Twitter founder and chief executive Jack Dorsey has sold a digital certificate connected to his first ever tweet for just over £2m.
The digital certificate was purchased in an auction by Sina Estavi, a Malaysia-based entrepreneur, who said: “This is not just a tweet!”
The tweet itself, which said “just setting up my twttr”, was made on 21 March 2006. Mr Estavi said “years later people will realise the true value of this tweet, like the Mona Lisa painting”.
Mr Dorsey said the funds raised are being donated to a charity supporting the coronavirus response in Africa, minus a 5% processing fee going to the auctioning platform.
Mr Estavi said he was glad the money was being donated to charity.
just setting up my twttr
— jack (@jack) March 21, 2006
How do you sell a tweet?
The tweet itself has not been sold in the traditional sense – it is still available on Twitter for anybody to see and share.
Instead, what has been sold is a certificate asserting ownership of that tweet, known as a non-fungible token (NFT), the most recent craze to have erupted from the cryptocurrency world.
These certificates are similar to cryptocurrency coins, except where those coins are fungible – being broken down into 0.001 of a coin for instance – the certificate token is non-fungible.
They are basically just cryptographically unique certificates of ownership stored within a blockchain ledger.

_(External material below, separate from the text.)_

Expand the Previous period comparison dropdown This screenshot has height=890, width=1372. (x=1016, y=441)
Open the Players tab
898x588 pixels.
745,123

As such NFTs themselves cannot be copied, but the work they’re tied to – such as Mr Dorsey’s tweet – can be reproduced without limit courtesy of digital technology.
The NFT does not prevent this, nor does it grant its owners any other rights over the original content.
So what’s the value of an NFT?
That’s a very challenging philosophical question.
There are a number of competing schools of thought among economists about whether the value of a commodity is tied to the labour required to produce it or to the degree it meets its purchaser’s needs, but none of them seem to explain this craze.
What else has been sold as an NFT?
Grimes, the musician and partner of cryptocurrency enthusiast Elon Musk, made around $6m in a digital auction selling NFTs of some of her original artwork.
Digital artist Beeple, whose real name is Mike Winkelmann, has also sold a collection of NFTs for just under £50m.